I am going through some practice questions and am having trouble to finding distinct equivalence classes and this is my understanding so far.
Let S be a nonempty subset of Z, and let R be a relation defined on $S$ by $xRy$ if $3 | (x + 2y)$.
Find the distinct equivalence classes for $S=\{−7, −6, −2, 0, 1, 4, 5, 7\}$
Now, I understand that for $3 | (x + 2y) \equiv$ $$x\equiv -2y(mod 3)$$
So that means, I would have to find combinations of elements from the set S such that $-2y$ must have a remainder $x$ when divided by 3? However for one of the solutions given, $$[5] = \{5,-7\}$$
If I am not mistaken, for $-2(5) = - 10; -2(-7) = 14$ and $$-10(mod3)=2$$ $$14(mod3)=2$$.
So, then $[2] = \{5,-7\}$ right? Or am I missing something that I don't understand. Also, from further observation, anything divided by 3 can only have remainder of 0,1 and 2. Then [5] = ... doesn't make sense. If anyone could clarify, that would be helpful! Thanks.

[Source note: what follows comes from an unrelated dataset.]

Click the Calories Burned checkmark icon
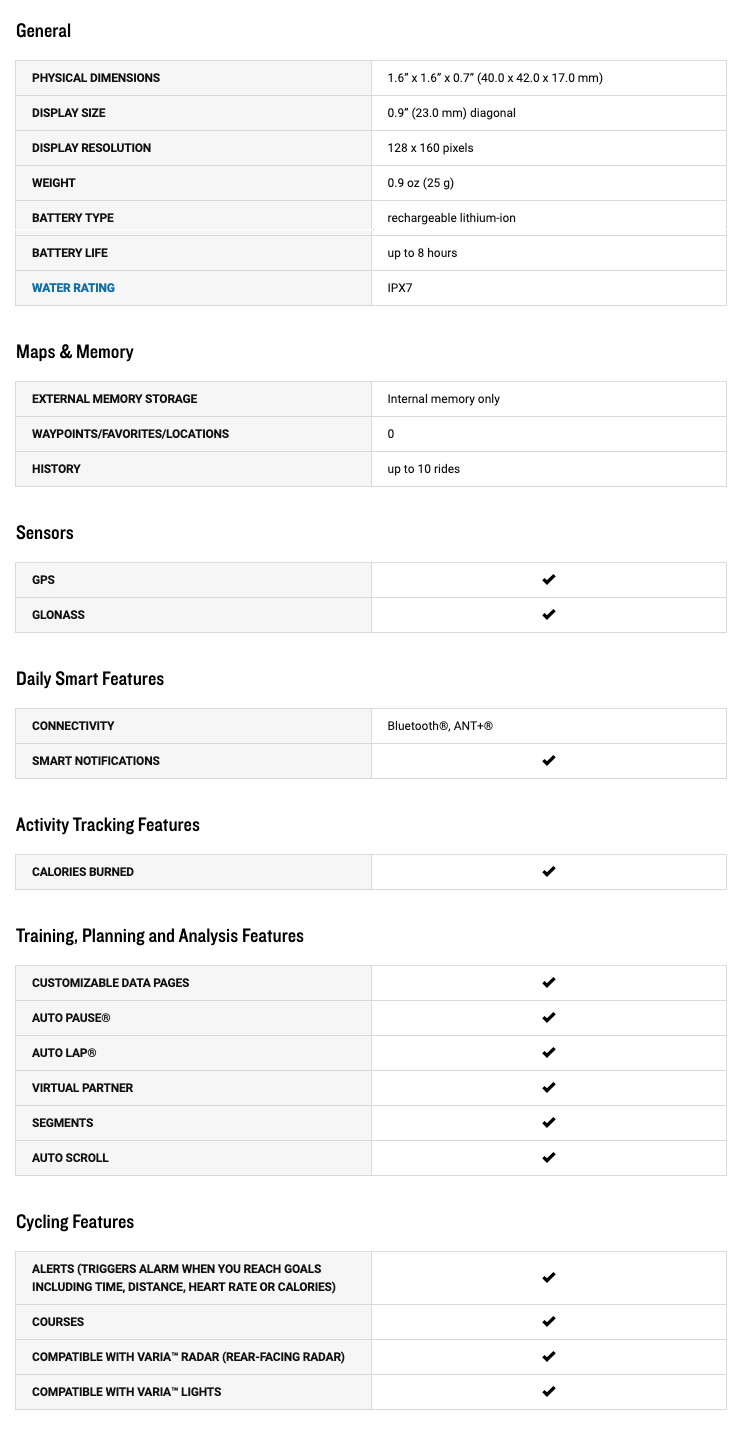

No; this means that $x$ and $-2y$ must have the same remainder when divided by $3$. For example, both $5$ and $-2(-7)$ have the remainder $2$ when divided by $3$, so $5$ and $-7$ are in the same class.
$2$ doesn't belong to $S$, so technically the "class of $2$", which you denoted $[2]$, is meaningless in this context.
By definition, $[5]$ means "the equivalence class that contains $5$." Hopefully the above remarks make it clearer that this does makes sense.